In our specific problem, we first set \(u = \frac{x}{y} + \frac{y}{x}\). Then, to differentiate \(f(x, y) = \ln(u)\) with respect to \(x\) or \(y\), we employ the chain rule. This involves differentiating \(f\) with respect to \(u\) and multiplying by the derivative of \(u\) with respect to the variable of interest. It breaks down the differentiation task into smaller, simpler pieces.

For instance, to find \(\frac{\partial f}{\partial x}\), we calculate \(\frac{d}{dx}(\ln(u)) = \frac{1}{u} \cdot \frac{\partial u}{\partial x}\). This cascading approach, made possible by the chain rule, simplifies the complex derivatives into neat segments.

The quotient rule is a fundamental tool for differentiating expressions that are divisions of two functions. It's especially crucial when the functions forming the quotient have variables and operations that complicate direct differentiation.
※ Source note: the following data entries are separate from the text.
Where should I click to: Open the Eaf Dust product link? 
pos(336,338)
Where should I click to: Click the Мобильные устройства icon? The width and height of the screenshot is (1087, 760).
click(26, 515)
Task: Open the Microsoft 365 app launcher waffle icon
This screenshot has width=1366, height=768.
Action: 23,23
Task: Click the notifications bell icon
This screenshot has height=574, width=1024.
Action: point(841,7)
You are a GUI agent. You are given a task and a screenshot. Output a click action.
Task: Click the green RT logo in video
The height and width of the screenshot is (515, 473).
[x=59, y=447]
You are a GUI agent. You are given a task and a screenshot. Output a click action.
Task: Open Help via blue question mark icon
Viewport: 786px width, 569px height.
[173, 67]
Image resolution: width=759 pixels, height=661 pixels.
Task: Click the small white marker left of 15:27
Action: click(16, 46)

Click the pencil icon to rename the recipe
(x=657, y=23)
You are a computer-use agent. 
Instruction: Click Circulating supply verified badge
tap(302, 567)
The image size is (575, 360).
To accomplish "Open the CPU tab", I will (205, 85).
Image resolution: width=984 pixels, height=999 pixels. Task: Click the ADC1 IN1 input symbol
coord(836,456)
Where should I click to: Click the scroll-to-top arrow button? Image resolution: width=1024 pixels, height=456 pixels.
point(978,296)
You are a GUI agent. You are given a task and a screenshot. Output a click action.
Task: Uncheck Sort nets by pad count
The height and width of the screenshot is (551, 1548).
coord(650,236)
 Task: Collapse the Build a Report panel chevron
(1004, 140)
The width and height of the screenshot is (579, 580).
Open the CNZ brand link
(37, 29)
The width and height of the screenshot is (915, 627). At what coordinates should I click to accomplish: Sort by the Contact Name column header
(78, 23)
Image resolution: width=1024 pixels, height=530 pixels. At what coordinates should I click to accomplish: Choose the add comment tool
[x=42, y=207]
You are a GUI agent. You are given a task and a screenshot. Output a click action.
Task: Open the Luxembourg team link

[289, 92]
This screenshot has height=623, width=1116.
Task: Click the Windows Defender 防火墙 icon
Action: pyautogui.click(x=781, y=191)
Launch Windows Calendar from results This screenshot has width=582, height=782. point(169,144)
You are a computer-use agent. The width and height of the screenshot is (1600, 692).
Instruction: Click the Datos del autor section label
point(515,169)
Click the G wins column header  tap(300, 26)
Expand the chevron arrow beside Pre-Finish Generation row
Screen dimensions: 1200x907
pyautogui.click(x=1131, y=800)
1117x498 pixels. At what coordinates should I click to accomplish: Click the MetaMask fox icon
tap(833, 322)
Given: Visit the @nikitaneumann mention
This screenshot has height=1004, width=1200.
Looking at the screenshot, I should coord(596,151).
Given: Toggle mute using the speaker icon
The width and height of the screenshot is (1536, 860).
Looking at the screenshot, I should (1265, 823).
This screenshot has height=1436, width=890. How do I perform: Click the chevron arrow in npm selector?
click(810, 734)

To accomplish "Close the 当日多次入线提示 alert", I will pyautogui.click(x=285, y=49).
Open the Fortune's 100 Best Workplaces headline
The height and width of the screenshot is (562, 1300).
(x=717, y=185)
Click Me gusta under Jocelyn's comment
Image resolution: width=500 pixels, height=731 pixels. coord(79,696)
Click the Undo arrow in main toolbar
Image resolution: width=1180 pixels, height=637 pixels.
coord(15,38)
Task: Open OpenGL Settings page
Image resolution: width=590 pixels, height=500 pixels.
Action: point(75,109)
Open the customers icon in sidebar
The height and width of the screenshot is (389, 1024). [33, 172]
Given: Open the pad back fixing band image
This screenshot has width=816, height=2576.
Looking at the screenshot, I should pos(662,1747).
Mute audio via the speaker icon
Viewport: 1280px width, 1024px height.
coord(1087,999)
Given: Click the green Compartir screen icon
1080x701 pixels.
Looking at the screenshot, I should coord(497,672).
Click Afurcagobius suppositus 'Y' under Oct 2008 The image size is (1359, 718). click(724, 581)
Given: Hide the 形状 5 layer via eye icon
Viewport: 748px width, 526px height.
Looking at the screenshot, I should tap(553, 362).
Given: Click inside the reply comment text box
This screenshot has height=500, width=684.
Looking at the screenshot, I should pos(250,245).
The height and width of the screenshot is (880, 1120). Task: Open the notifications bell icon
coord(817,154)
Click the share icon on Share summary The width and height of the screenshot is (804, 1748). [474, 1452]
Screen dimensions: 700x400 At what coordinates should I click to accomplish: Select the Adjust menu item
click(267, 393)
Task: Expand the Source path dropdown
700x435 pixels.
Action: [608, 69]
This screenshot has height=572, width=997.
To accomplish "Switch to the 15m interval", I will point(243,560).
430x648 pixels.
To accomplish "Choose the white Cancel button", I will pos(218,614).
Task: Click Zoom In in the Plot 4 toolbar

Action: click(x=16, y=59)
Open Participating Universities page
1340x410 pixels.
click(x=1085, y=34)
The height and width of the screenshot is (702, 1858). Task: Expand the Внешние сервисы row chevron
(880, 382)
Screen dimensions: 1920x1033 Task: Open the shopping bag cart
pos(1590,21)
The rule states that for a quotient \(\frac{g(x)}{h(x)}\), its derivative is given by:\[\left(\frac{g}{h}\right)' = \frac{g'h - gh'}{h^2}\]where \(g'\) and \(h'\) are the derivatives of \(g\) and \(h\), respectively.

In our exercise, it comes into play when differentiating terms like \(\frac{x}{y}\) and \(\frac{y}{x}\). To find \(\frac{\partial}{\partial x}\) or \(\frac{\partial}{\partial y}\), each part is treated as a separate application of the quotient rule. This allows us to handle each function slab within the larger expression, ensuring accuracy in the derivative's computation.

Application of the quotient rule helps in navigating through these fractions, allowing for precise and structured differentiation required to solve these types of problems.